Hoaks: Mayoritas Koruptor Sarjana

TintaSiyasi.com -- Ada banyak jenis hoaks, salah satunya adalah misleading content. Misleading content atau konten yang menyesatkan juga kerap dibuat secara sengaja. Konten-konten jenis ini dibuat untuk menjelek-jelekkan seseorang atau sesuatu. Hal-hal yang diangkat dalam konten tersebut juga dapat menyangkut satu orang maupun banyak orang. Konten-konten jenis ini dibuat untuk menggiring opini masyarakat.

Konten menyesatkan atau misleading content dibuat dengan memanfaatkan informasi asli. Informasi- informasi itu bisa saja berupa pernyataan resmi, gambar atau foto, statistic dan lain-lain. Informasi tersebut akan diedit sedemikian rupa, sehingga informasi dengan konten yang akan dibuat tidak memiliki hubungan, padahal sangat erat kaitannya. Berdasarkan pengertian ini, maka pernyataan resmi yang berisi 86% koruptor adalah lulusan Perguruan Tinggi itu bisa dinilai hoaks berupa misleading content.

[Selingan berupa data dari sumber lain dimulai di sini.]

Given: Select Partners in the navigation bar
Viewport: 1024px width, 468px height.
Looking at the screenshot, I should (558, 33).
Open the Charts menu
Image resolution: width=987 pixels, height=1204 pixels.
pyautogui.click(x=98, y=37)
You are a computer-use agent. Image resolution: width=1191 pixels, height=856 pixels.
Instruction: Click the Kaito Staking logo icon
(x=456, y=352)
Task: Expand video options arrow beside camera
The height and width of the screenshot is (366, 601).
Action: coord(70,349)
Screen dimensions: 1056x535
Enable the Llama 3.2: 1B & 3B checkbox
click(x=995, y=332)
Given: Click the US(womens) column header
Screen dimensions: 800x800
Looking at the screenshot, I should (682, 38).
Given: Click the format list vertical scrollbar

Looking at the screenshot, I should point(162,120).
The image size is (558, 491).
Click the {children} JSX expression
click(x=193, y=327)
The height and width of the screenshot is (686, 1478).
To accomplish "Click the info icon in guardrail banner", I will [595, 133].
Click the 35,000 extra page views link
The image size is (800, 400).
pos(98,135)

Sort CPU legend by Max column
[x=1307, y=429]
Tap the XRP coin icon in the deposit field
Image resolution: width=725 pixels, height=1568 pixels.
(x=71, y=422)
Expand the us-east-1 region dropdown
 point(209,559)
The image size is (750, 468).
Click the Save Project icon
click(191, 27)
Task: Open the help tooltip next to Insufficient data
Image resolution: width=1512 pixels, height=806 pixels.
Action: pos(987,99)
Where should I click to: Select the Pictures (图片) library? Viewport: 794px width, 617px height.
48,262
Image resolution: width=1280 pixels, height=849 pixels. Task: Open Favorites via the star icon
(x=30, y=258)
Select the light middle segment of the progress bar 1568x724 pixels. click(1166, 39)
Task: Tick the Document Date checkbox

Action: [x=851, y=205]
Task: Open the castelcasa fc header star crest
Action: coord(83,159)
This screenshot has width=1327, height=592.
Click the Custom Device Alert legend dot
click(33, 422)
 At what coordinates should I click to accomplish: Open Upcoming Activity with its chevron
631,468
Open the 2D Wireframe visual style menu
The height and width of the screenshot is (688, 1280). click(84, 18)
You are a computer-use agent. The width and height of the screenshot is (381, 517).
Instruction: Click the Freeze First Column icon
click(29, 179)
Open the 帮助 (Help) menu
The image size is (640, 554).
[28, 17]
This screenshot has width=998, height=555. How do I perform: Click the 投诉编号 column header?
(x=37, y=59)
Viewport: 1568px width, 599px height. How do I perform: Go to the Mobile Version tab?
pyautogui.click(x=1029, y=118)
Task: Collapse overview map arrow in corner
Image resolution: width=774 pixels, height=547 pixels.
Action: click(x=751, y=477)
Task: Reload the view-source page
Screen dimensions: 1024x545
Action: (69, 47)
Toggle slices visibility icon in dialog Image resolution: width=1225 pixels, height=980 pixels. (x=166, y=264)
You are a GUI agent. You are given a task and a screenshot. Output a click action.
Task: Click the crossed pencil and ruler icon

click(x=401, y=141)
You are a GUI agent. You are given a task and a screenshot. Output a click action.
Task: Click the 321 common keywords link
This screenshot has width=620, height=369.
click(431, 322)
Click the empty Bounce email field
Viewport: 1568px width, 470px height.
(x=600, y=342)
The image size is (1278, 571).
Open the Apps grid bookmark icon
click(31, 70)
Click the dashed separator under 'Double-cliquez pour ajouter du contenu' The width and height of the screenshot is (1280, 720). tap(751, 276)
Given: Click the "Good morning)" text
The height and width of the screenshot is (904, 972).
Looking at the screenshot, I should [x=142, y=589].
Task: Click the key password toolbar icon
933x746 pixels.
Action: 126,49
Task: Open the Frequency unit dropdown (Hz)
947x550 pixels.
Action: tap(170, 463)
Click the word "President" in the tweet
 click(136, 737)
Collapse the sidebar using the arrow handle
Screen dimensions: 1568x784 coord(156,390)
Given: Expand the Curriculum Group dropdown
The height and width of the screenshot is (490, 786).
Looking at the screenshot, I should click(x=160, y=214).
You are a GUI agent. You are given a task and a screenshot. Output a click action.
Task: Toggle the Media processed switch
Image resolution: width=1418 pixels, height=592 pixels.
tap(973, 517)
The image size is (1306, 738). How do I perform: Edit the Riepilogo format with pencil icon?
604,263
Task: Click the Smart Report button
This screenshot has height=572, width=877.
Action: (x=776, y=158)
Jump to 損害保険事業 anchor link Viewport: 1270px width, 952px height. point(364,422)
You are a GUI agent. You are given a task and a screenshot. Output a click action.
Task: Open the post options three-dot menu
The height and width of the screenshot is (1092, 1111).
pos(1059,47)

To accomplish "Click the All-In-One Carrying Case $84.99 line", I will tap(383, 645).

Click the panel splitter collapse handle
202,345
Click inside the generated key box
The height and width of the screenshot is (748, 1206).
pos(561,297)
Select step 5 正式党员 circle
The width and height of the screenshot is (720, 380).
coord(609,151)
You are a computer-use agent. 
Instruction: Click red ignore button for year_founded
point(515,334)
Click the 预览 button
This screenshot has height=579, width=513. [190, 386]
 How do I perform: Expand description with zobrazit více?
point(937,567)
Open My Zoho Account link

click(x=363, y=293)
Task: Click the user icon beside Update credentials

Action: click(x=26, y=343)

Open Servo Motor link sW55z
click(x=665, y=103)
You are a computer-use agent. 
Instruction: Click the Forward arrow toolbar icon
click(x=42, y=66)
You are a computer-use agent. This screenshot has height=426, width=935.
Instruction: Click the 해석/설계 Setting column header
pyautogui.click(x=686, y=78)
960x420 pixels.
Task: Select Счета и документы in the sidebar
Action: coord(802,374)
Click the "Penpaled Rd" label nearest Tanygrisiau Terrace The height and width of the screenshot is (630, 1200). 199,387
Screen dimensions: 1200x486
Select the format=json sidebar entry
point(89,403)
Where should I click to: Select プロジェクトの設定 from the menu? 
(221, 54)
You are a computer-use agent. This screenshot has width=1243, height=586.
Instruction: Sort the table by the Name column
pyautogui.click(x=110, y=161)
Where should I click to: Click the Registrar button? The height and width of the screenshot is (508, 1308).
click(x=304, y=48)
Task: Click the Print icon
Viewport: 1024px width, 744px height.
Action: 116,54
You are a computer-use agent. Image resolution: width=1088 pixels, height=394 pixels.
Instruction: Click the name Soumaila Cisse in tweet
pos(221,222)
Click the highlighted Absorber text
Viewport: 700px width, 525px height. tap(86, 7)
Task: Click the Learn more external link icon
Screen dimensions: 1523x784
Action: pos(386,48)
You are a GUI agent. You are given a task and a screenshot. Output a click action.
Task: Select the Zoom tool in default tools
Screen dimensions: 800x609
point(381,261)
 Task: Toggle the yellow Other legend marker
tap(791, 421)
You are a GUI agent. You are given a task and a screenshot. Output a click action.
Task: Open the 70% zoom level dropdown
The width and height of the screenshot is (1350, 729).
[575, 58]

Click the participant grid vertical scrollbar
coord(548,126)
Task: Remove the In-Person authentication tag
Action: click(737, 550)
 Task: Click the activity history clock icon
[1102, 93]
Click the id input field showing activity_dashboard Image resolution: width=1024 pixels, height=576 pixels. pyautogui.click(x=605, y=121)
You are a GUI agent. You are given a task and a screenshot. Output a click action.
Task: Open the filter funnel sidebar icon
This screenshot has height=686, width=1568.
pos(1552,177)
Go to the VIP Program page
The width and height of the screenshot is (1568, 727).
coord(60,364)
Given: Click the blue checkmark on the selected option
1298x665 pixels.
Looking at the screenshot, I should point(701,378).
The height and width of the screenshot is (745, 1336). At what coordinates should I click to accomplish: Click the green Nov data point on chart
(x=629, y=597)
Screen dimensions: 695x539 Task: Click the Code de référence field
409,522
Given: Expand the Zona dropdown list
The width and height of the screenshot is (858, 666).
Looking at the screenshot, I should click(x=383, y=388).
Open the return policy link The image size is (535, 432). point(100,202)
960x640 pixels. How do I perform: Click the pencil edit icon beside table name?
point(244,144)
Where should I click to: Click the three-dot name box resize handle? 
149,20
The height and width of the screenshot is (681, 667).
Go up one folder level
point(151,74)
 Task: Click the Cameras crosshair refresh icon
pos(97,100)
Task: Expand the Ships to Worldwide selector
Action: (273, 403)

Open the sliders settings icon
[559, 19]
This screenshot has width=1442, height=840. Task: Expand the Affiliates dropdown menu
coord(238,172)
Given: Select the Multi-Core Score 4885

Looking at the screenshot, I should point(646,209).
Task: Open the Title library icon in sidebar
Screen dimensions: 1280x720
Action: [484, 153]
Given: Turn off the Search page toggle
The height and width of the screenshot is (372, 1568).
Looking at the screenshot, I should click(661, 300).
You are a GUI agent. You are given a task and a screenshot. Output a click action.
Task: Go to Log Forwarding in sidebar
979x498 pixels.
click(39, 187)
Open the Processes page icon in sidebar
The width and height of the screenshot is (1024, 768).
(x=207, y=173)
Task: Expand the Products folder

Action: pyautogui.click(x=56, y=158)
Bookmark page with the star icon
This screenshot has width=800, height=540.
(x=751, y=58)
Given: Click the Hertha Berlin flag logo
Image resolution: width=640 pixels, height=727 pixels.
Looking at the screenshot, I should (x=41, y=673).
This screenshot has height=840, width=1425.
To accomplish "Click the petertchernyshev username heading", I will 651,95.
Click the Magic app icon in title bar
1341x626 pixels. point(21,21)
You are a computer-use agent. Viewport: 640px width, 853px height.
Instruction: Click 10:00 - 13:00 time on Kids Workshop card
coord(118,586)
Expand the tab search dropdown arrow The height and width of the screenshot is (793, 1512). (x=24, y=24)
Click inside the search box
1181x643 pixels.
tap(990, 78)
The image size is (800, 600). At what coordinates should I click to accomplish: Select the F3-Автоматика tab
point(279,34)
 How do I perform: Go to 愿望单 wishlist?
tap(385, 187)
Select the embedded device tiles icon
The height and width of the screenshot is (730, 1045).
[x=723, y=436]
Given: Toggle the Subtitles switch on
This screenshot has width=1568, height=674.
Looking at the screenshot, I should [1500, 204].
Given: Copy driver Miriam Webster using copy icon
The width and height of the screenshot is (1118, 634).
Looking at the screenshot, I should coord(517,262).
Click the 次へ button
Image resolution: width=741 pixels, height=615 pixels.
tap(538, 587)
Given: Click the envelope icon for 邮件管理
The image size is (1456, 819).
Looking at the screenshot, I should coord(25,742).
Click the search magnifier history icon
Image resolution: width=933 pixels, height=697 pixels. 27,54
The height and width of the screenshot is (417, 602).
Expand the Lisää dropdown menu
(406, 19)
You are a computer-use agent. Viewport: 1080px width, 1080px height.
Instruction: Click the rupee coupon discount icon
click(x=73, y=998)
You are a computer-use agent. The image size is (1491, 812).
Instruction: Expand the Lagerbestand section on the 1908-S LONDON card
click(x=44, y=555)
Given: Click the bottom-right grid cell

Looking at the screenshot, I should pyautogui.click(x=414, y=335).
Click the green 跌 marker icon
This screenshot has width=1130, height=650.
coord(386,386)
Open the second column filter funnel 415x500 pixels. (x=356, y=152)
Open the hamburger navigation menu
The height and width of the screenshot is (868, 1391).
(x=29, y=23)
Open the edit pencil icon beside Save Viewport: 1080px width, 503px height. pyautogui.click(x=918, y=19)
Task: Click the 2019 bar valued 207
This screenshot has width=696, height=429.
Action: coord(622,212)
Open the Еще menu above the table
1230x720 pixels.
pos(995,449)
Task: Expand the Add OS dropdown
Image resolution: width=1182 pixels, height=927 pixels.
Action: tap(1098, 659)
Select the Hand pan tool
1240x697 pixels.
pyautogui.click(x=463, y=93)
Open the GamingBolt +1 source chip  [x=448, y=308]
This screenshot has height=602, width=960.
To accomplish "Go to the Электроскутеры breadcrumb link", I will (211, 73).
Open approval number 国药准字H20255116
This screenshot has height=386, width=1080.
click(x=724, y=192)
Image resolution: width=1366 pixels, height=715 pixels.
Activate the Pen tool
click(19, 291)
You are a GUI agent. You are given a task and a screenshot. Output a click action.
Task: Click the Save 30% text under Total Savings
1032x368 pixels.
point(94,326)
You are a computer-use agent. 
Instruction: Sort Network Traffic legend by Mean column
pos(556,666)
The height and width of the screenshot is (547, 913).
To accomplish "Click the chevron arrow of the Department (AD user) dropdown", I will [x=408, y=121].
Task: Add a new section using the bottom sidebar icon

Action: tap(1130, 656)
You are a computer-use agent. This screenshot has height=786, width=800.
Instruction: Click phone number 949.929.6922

Lagi-lagi Menko Polhukam Mahfud MD bicara soal fenomena relasi Perguruan Tinggi (PT) dengan pelaku  koruptor di Indonesia. Kali ini ia bicara pada saat Dies Natalis ke-65 Universitas Diponegoro, Sabtu tanggal 15 Oktober 2022. Mahfud menyebut sekitar 1.100 koruptor lulusan perguruan tinggi atau sekitar 86%, yang nota bene merujuk pada temuan KPK 2021. Jadi, bukan barang baru. 

Apakah pernyataan itu benar secara logik dan mengandung nilai? Mari kita berpikir,  koruptor itu rata-rata pejabat, khususnya pejabat pemerintah dan juga pejabat swasta. Nah, untuk menjabat pasti ada syarat pendidikan, setidaknya sarjana, kecuali untuk menjabat Presiden cukup lulusa SMA. Maka, boleh jadi lebih dari 86% koruptor ya lulusan PT S1. Lalu, apa nilainya ketika mennyatakan bahwa 86% koruptor itu lulusan PT?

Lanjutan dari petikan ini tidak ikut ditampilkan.